A: It was knowing myself better as I grew older. When I was younger I had thought more highly of myself: I thought I was very customer-oriented, I thought I was outgoing. That’s the reason I went into sales! But as I grew older, I started ticking off the things I absolutely did not like doing until I found what I felt was meant for me.
Is there any aspect of your current job that you were absolutely sure you would detest when you were younger?
A: When I was studying my masters, I thought I wanted a corporate job. That was the reason I invested time in it. I dreamt of having the corporate perks, only to realize that that’s really not what I want to do. I want the freedom to do what I want, and now those perks mean so little to me compared to the freedom I have.
T: I always imagined myself to have my own business or owning a business with a partner. Little did I know that I’d end up in the corporate world––I always thought I’d been built to be unsuccessful.
“Success is dependent on what you want,
and what you’re willing to give up.”
Do you have any regrets?
A: Not so much regret, but I do wonder what would have happened if I did something else. Not so much anymore, though, because I like where I am now. Maybe it was a process I had to go through.

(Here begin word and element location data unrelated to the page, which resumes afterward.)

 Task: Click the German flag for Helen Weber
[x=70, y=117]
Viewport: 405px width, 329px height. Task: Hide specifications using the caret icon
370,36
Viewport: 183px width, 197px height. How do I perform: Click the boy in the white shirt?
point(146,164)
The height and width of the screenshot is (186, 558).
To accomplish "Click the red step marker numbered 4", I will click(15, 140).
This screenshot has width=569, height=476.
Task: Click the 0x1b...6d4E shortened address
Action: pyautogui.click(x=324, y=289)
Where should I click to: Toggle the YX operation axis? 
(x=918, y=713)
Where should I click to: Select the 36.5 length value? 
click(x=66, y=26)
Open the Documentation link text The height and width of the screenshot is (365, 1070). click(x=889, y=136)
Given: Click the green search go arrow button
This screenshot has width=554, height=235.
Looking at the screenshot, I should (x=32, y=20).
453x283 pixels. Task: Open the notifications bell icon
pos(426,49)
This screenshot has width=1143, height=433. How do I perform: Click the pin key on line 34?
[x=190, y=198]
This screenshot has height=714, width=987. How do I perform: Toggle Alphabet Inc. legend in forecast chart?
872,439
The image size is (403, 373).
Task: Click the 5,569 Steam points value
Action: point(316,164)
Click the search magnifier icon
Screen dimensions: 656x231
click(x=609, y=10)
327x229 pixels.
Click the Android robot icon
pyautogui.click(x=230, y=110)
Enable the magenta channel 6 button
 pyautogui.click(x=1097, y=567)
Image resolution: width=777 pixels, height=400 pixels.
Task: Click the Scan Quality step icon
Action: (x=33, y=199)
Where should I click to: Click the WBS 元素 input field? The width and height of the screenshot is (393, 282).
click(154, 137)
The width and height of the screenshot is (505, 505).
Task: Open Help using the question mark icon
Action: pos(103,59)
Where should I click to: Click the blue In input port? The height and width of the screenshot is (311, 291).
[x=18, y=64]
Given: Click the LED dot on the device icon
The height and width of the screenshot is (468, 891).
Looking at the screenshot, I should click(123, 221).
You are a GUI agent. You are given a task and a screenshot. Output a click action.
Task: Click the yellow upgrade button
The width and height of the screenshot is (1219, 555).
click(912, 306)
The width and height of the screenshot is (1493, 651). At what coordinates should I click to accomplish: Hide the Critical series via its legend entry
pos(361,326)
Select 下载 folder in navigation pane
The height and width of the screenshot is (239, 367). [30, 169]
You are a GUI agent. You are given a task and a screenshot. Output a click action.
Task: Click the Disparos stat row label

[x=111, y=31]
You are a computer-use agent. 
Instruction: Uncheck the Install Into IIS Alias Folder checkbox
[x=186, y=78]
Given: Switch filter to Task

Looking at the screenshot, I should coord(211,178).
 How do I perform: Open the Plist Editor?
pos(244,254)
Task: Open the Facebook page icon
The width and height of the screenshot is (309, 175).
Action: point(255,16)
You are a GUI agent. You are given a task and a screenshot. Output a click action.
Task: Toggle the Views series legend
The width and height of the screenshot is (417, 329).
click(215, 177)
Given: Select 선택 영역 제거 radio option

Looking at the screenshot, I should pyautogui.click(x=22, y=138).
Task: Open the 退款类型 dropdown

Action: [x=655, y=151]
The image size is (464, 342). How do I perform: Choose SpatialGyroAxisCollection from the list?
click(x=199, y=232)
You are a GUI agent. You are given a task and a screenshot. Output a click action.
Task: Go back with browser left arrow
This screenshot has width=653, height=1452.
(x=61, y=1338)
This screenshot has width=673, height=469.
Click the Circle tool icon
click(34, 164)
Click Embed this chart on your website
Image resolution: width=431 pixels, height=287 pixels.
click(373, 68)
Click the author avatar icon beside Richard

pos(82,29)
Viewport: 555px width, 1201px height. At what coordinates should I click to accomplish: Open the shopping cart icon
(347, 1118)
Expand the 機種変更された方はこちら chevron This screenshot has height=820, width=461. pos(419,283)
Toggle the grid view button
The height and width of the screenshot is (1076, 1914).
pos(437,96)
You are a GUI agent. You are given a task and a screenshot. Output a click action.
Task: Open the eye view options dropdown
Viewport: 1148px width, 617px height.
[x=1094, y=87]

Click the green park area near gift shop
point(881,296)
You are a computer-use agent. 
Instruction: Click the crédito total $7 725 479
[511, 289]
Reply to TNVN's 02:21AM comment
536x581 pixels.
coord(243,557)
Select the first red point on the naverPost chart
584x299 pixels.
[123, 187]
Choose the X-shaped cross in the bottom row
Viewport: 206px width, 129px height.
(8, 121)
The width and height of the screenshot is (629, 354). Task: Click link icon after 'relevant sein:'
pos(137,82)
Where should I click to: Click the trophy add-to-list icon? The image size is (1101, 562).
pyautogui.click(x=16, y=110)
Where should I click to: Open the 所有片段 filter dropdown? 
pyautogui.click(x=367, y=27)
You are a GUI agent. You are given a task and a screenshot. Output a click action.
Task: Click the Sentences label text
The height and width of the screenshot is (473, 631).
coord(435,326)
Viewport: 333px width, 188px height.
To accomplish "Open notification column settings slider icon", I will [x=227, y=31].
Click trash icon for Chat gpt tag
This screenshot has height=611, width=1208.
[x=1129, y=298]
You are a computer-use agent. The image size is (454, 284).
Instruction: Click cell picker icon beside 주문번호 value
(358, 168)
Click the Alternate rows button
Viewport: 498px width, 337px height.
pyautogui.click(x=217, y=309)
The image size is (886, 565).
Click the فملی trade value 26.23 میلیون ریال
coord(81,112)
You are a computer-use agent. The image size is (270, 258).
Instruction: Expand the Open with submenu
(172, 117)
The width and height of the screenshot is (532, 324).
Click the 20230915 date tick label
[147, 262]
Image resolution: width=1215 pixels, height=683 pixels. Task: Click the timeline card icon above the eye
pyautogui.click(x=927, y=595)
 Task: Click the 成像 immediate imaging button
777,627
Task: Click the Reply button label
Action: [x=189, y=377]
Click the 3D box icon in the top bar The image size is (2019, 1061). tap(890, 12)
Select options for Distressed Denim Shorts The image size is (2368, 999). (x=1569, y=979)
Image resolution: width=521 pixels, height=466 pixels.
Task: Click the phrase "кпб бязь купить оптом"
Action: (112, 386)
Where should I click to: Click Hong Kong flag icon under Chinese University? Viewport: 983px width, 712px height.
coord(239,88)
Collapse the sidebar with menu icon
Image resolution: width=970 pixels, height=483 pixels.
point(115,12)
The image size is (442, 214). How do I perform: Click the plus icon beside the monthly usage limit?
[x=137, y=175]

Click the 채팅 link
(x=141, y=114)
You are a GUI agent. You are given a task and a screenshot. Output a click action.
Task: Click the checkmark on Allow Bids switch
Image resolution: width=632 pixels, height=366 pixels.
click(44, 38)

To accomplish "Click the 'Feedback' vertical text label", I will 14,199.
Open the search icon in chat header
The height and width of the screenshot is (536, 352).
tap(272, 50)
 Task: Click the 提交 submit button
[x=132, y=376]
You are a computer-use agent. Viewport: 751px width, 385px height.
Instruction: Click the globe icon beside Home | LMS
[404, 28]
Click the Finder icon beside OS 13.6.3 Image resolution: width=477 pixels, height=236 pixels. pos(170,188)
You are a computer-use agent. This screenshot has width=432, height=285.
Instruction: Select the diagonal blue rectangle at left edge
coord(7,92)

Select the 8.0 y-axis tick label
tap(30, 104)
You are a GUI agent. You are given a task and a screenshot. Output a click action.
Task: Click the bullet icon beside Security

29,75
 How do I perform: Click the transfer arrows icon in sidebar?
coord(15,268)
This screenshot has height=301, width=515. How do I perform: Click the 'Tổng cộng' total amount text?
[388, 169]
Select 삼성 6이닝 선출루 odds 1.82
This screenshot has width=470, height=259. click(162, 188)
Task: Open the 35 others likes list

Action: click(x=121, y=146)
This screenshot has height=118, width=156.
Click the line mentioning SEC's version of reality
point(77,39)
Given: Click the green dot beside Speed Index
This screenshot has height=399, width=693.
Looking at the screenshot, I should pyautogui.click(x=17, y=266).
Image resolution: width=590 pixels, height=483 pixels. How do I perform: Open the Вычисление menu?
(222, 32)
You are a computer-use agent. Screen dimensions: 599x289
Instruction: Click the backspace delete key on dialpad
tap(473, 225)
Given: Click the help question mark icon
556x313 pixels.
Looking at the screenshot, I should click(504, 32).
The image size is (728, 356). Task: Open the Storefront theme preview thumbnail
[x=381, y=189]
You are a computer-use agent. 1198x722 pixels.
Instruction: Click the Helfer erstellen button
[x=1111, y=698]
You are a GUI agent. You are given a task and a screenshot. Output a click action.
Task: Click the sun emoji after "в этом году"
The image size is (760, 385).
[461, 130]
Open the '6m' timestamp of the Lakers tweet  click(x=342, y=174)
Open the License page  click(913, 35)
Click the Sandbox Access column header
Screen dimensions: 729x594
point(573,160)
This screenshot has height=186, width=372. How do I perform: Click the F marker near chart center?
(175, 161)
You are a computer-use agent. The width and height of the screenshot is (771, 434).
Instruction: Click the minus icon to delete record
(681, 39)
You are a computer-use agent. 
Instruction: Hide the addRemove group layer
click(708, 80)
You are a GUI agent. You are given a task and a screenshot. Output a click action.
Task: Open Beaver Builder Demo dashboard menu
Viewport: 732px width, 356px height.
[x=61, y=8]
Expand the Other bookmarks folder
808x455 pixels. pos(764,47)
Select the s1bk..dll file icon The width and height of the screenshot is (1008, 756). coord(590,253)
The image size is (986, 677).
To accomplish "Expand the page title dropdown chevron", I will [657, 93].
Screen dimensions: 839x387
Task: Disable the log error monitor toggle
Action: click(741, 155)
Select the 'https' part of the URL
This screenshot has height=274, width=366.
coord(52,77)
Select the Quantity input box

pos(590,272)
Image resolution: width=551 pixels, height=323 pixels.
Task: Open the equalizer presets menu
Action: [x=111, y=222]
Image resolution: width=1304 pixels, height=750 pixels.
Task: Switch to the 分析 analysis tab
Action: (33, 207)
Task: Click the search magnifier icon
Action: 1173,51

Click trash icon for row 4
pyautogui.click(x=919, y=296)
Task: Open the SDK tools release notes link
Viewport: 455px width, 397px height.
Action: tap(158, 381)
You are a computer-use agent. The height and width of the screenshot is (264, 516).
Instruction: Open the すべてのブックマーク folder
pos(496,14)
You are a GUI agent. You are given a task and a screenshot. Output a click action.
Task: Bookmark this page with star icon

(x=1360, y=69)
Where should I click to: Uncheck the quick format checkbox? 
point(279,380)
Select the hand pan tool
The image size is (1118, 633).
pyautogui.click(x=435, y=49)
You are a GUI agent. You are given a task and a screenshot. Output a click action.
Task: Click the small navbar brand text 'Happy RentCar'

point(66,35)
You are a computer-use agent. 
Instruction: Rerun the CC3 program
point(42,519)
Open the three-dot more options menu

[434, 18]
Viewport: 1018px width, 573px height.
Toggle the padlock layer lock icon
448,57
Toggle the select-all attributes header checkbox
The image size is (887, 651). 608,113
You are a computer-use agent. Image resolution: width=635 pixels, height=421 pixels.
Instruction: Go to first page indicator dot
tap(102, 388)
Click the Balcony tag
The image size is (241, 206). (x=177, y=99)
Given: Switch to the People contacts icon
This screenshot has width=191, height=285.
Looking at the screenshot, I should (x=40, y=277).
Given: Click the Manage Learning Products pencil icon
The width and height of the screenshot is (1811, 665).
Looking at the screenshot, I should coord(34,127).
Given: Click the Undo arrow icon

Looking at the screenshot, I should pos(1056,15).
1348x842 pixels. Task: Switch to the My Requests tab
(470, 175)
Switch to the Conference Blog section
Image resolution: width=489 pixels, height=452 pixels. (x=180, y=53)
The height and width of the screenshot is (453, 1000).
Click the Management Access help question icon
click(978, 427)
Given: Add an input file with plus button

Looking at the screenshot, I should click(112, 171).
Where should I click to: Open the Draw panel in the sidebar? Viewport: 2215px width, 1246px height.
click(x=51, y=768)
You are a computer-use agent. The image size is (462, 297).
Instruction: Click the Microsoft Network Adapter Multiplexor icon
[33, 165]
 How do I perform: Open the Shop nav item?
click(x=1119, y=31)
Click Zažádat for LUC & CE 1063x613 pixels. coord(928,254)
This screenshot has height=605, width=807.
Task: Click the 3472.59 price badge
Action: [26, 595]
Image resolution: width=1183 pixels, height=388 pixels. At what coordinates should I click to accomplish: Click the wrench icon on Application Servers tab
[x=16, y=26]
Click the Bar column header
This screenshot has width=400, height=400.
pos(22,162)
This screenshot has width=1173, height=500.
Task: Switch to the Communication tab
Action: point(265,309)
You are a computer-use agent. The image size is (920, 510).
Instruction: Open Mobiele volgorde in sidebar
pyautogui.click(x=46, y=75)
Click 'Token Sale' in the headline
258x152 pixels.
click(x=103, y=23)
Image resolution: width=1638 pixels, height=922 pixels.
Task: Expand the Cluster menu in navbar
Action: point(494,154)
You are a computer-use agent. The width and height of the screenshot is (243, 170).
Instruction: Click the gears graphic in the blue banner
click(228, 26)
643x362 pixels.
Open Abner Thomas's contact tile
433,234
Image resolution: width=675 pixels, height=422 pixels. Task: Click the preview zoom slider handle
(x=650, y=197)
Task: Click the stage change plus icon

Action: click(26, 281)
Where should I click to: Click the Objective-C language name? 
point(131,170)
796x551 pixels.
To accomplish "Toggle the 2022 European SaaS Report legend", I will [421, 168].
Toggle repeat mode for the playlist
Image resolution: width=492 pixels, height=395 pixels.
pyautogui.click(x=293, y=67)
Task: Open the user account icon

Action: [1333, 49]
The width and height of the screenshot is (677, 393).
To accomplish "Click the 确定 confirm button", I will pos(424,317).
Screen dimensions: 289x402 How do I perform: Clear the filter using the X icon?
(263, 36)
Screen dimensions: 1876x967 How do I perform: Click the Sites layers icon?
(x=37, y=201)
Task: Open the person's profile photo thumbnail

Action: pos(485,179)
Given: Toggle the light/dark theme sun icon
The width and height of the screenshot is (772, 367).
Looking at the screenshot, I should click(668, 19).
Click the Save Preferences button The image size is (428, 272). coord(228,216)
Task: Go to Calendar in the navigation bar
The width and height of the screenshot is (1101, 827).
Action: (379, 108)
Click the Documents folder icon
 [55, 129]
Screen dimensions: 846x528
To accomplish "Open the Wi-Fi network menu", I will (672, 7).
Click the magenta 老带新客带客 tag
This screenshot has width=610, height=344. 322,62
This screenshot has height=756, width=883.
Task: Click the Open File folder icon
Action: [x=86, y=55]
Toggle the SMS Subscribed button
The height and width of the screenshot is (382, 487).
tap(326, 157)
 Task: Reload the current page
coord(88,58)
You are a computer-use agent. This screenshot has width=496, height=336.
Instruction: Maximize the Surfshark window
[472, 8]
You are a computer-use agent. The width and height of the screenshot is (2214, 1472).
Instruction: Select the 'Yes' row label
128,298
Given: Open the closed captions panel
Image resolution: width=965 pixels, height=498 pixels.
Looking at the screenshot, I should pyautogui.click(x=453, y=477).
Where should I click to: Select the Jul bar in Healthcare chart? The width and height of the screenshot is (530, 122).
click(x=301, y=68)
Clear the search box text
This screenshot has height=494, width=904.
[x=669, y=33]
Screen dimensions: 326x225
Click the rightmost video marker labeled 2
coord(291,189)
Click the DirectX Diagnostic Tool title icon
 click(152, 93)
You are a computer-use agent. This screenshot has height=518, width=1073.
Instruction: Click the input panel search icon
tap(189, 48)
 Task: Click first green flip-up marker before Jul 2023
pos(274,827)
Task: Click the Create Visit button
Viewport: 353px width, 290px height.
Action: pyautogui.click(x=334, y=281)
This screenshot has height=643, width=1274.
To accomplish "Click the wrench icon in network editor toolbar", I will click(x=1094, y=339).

Mom, did you ever have a point when you had a crisis and thought about pursuing a completely different thing altogether?
A: Oh, many times. That’s was actually why I went back to school: to reinvent myself. It was a journey, but it was also about taking advantage of opportunities.
T: During our time, things were pretty straightforward. Things were linear. Now, it’s different, and people need to be opportunistic and multi-skilled since change is always there.
Do you think that not achieving your definition of success equates to failure?
T: A person’s definition of success and the way they measure it, can change. You can always say that you’re successful because you have a lot of money, right? But in my case, I felt I didn’t have enough time to do more things. My definition of success now is different from the past.
A: I may say I’m not successful now, but then when I look back years from now, I might say, “I was successful pala.” Or a time when I thought I was successful, hindi pala. Success is dependent on what you want and what you’re willing to give up. When I was younger I would say not achieving what you want is a failure, but now, I look at it differently.